• [Aufgabe A]
Gib aus dem Artikel über das Denkmal in Gdansk den Abschnitt wortgetreu aus, beginnend bei "Von Sabine Adler" und endend bei "des LKW schwebt.".
• [Aufgabe B]
Gib aus der Auflistung die Zeilen unverändert zurück, beginnend mit der Zeile, die "Viewport: 1456px width, 819px" enthält, und endend mit der Zeile, die "Action: [x=292, y=470]" enthält, beide eingeschlossen.

• [Seitenauszug]
======

Keine 24 Stunden stand das Denkmal. Es sollte an die Vergewaltigungen erinnern, die an den Frauen von Gdansk durch Soldaten der Roten Armee begangen wurden. Russland protestierte, aber auch Bürger der Stadt kritisierten die Aktion, denn das Werk zeigt drastisch eine Missbrauchsszene.

Von Sabine Adler | 19.10.2013
    Keine 24 Stunden stand das Denkmal mit dem Titel "Komm, Frau!”. Hier wird es gerade abgeräumt. Samt dem roten Sockel, mit dem die fast weißen Skulpturen einen dramatischen Kontrast bildeten. Es stellt eine schwangere Frau dar. Liegend, zwischen ihren Beinen mit heruntergelassner Hose ein sowjetischer Soldat. Er hat ihr die Pistole in den Mund geschoben, mit der anderen Hand reißt er sie an den Haaren. Die Szene hunderttausendfach geschehen, der Anblick kaum zu ertragen. Grotesk, wie das Denkmal nun am Haken eines Krans hängt und über der Ladefläche des LKW schwebt.

    "Vielleicht muss man darüber diskutieren, aber nicht auf solche Weise, sagt diese Passantin in Gdansk, die zu jung ist, um damals potentielles Opfer gewesen zu sein. Sie findet, dass der Anblick abscheulich, unangenehm ist, sie sich das jedenfalls nicht ansehen möchte."

    Jerzi Bohdan Szymczuk, ein 26-jähriger Student an der Gdankser Akademie der Schönen Künste hat das Denkmal im Stil des Sozialistischen Realismus gestaltet und in der Nacht von Samstag auf Sonntag direkt dem sowjetischen Panzer T 134 platziert. Einen besseren Ort dafür hätte er sich nicht vorstellen können, denn in einer Galerie sehe es ja nur Künstler, nicht normale einfache Leute. Dazu sei das Thema zu wichtig, ihn jedenfalls habe es nicht mehr losgelassen.

    "Die Skulptur zeigt rohe Gewalt, ohne jedes Verschweigen, ohne jedes Ausweichen. Ich musste sie einfach machen. Als ich die Figuren angefertigt habe, musste ich oft weinen. Ich habe regelrecht Angst vor der Skulptur. Andere können vielleicht nicht darüber sprechen, aber ich kann das Thema nicht verschweigen. Das freut mich nicht, im Gegenteil, mich quält es."

    Das Denkmal löste scharfe Reaktionen in der russischen Gemeinde in Polen aus. Der Botschafter Alexander Aleksejew protestierte in einer schriftlichen Erklärung, in der es heißt, dass die Skulptur die russischen Bürger kränkt und die über 600 000 sowjetische Soldaten beleidigt, die gekämpft haben für die Freiheit und Unabhängigkeit Polens.

======

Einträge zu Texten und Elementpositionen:
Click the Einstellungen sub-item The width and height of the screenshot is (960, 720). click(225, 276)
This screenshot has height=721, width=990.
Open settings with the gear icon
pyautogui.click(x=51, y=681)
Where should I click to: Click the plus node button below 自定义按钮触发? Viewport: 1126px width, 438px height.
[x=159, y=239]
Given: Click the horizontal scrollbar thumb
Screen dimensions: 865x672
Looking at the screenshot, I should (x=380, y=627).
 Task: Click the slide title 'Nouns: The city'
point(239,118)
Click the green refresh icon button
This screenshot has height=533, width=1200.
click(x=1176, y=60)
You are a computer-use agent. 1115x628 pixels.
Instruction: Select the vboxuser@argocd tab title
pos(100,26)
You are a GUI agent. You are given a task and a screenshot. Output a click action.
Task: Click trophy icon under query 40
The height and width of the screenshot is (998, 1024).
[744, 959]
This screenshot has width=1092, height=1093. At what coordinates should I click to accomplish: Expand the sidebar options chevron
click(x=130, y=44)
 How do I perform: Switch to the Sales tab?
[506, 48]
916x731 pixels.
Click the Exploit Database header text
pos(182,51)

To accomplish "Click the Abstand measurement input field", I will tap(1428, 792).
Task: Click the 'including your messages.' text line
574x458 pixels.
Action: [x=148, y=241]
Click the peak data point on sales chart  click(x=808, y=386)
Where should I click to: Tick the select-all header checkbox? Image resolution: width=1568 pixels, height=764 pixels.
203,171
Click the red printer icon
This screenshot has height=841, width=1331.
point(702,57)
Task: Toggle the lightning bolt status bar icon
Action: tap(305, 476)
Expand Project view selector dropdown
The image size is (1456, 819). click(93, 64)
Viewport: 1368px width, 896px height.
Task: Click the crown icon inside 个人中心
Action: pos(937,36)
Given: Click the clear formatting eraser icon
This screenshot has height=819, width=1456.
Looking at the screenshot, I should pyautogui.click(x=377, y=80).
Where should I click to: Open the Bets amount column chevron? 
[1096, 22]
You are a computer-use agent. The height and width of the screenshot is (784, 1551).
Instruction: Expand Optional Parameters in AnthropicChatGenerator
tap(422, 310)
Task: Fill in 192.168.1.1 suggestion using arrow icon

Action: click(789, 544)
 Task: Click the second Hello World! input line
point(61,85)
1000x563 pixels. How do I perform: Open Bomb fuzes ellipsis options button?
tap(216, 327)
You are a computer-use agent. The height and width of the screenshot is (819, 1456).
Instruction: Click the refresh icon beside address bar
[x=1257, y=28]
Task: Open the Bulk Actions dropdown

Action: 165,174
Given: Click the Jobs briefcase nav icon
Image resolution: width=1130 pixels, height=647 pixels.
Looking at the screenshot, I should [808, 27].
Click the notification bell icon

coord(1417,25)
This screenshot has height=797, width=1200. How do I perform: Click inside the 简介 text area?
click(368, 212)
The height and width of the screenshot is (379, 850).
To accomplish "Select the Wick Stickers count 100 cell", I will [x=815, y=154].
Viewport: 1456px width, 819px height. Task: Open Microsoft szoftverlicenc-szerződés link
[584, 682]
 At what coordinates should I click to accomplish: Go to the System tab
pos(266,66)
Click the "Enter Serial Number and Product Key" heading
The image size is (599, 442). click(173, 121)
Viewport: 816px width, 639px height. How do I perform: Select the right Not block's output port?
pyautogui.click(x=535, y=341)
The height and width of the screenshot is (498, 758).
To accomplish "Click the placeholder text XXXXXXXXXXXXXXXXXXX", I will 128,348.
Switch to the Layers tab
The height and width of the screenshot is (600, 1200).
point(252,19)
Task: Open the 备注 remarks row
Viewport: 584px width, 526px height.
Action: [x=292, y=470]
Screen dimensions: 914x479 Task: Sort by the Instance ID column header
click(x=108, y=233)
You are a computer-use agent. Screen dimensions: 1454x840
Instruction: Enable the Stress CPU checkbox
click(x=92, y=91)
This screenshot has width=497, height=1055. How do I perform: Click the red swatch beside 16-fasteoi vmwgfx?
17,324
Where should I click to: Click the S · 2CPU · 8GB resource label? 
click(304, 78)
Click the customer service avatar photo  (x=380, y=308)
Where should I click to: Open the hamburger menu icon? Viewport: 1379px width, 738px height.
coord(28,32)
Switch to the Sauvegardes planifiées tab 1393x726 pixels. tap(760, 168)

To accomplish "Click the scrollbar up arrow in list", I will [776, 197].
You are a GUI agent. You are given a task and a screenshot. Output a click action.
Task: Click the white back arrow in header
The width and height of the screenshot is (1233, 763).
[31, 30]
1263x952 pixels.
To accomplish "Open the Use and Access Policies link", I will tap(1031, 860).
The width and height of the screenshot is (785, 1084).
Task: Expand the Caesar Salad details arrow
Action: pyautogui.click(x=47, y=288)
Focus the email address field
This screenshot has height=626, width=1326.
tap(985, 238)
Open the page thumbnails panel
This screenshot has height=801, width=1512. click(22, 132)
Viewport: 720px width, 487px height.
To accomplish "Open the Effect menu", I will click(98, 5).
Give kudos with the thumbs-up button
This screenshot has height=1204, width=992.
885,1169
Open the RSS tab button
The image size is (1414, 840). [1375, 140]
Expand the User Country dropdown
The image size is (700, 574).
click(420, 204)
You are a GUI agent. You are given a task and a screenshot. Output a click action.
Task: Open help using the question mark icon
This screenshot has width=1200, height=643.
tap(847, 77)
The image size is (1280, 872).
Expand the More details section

======

• [Schriftliche Antwort A]
Von Sabine Adler | 19.10.2013
    Keine 24 Stunden stand das Denkmal mit dem Titel "Komm, Frau!”. Hier wird es gerade abgeräumt. Samt dem roten Sockel, mit dem die fast weißen Skulpturen einen dramatischen Kontrast bildeten. Es stellt eine schwangere Frau dar. Liegend, zwischen ihren Beinen mit heruntergelassner Hose ein sowjetischer Soldat. Er hat ihr die Pistole in den Mund geschoben, mit der anderen Hand reißt er sie an den Haaren. Die Szene hunderttausendfach geschehen, der Anblick kaum zu ertragen. Grotesk, wie das Denkmal nun am Haken eines Krans hängt und über der Ladefläche des LKW schwebt.

• [Schriftliche Antwort B]
Viewport: 1456px width, 819px height. Task: Open Microsoft szoftverlicenc-szerződés link
[584, 682]
 At what coordinates should I click to accomplish: Go to the System tab
pos(266,66)
Click the "Enter Serial Number and Product Key" heading
The image size is (599, 442). click(173, 121)
Viewport: 816px width, 639px height. How do I perform: Select the right Not block's output port?
pyautogui.click(x=535, y=341)
The height and width of the screenshot is (498, 758).
To accomplish "Click the placeholder text XXXXXXXXXXXXXXXXXXX", I will 128,348.
Switch to the Layers tab
The height and width of the screenshot is (600, 1200).
point(252,19)
Task: Open the 备注 remarks row
Viewport: 584px width, 526px height.
Action: [x=292, y=470]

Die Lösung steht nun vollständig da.